I guess I better learn to move quickly here as Jersey Matt effectively stole a couple of my main posting points for today: the game last night and the ineptitude of Joe Morgan therein. Thus I will merely acknowledge them and move on.

Wait, I can’t. Last year I would have been happy taking a “what he said” mentality about this, but I have to intervene here. Jon Miller, ordinarily reliable as both an entertaining voice and as a saving grace to Joe Morgan’s blathering, is this season losing his mind enough that it’s noticeable. Last night he reported that the Yankees won the 2004 World Series. Not to be outdone by his boothmate’s insight to PED usage (see story), Miller told us about a player giving “a self-confidence talk to…himself” (paraphrasing due to lack of notes, but barely). He referred to Jose Molina as “Posada”…and as “Varitek”! Excusable offenses for an old guy, sure, but not when it becomes distracting. I will have to take down a full report next time of all the flubs by this dynamic duo. A running diary, perhaps.

A topic to touch upon at a later time is the McCarver-esque fawning over absolutely every player. This is a plague among announcers in all sports but I’ll harp on baseball since it’s in season. Every good player is just spectacular, every play extraordinary either for its flashiness or for its fundamental soundness. I understand that these players have exceptional skill. In this argument I’m usually on the side that’s fighting for the players; to be a below average player in the majors, there is a very good chance (there are exceptions) that that player is still very very good compared to a normal person (i.e. me, or 98% of all guys playing pro ball in any minor league, which is a lot of guys.) That being said, there is no need to go over the top with this.

I find it interesting that it is becoming more and more common for the networks to share with us a player’s slugging percentage when I’m pretty sure most viewers have no idea what that is. I dare say they should explain, but then you’d have them explaining it every game, and it will turn into a John Madden-like “I really think this team is just trying to score more runs that the other team” explanations. Not sure who is to blame for this dilemma…I’ll blame the networks.

That reminds me of another good quote from last night, and I’m not even sure who said it. I think it was Miller. Again, I didn’t write it down at the time, but I repeated it out loud when I heard it, which makes me pretty sure now of my memory’s accuracy: “The Red Sox have won two World Series since the Yankees have won one. That’s a streak the Yankees would like to stop.” That is nearly word for word, I promise you.

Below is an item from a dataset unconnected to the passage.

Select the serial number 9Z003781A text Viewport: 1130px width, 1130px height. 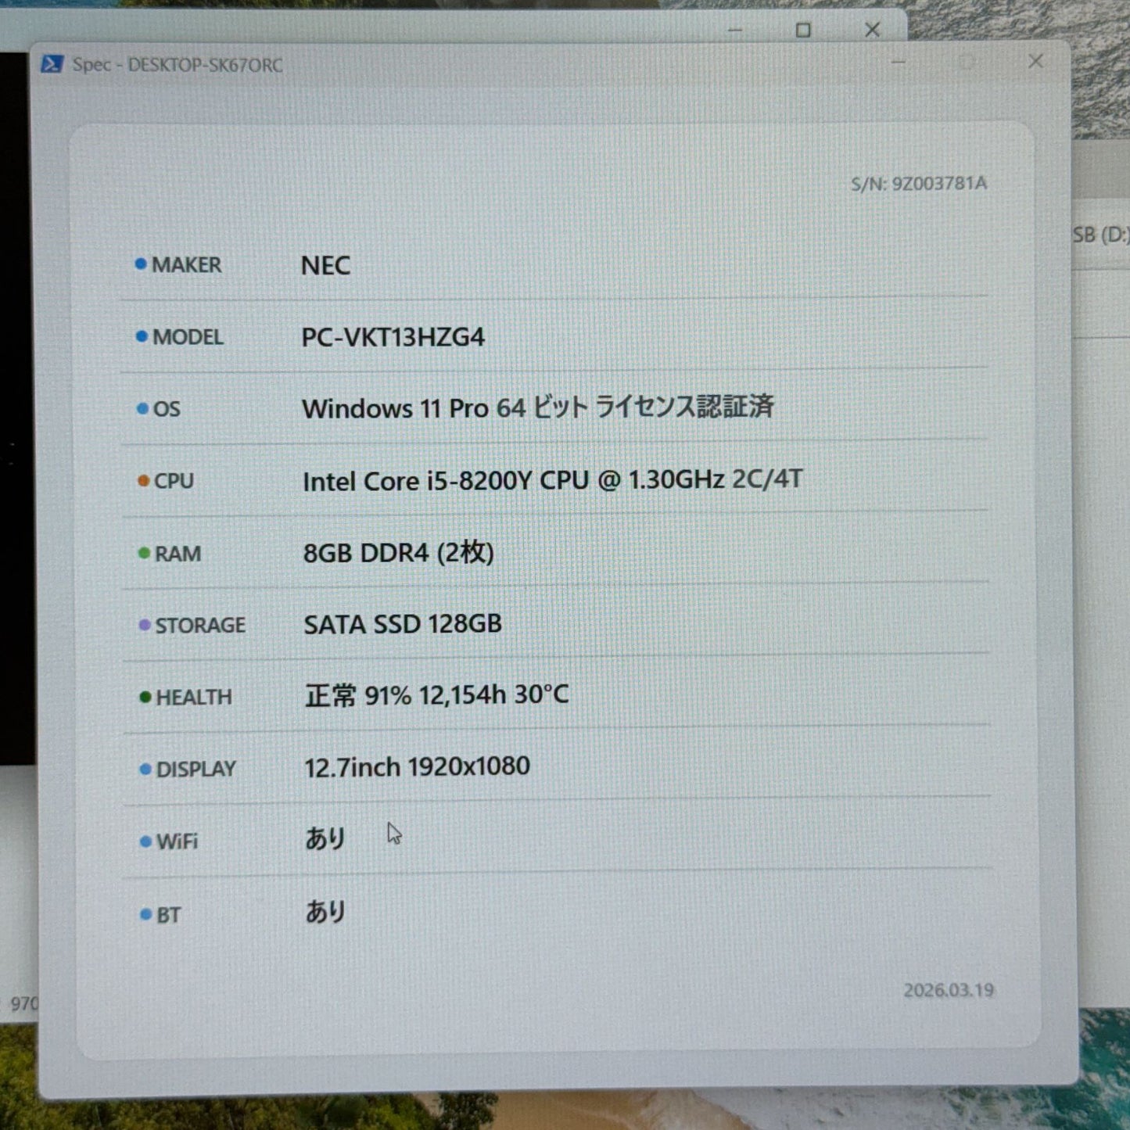[x=939, y=184]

Quickly, although this deserves more attention later, let me agree again with JM. My baseball heart truly goes out to fans of any teams who are not the Yankees, Red Sox, Mets, Phillies, and to some extent Braves and Cubs (because of TBS and WGN). The overexposure of and oversaturation with these teams must be sickening to the rest of the league’s fans.

Reminded randomly again of an announcer musing from last night. This one, though, was intentionally funny and much appreciated. By Jon Miller, after the (I think) 4th inning: “After 49...hundred…pitches, the inning is finally over!”

More later on yesterday’s Caps game and the internal debate it inspired.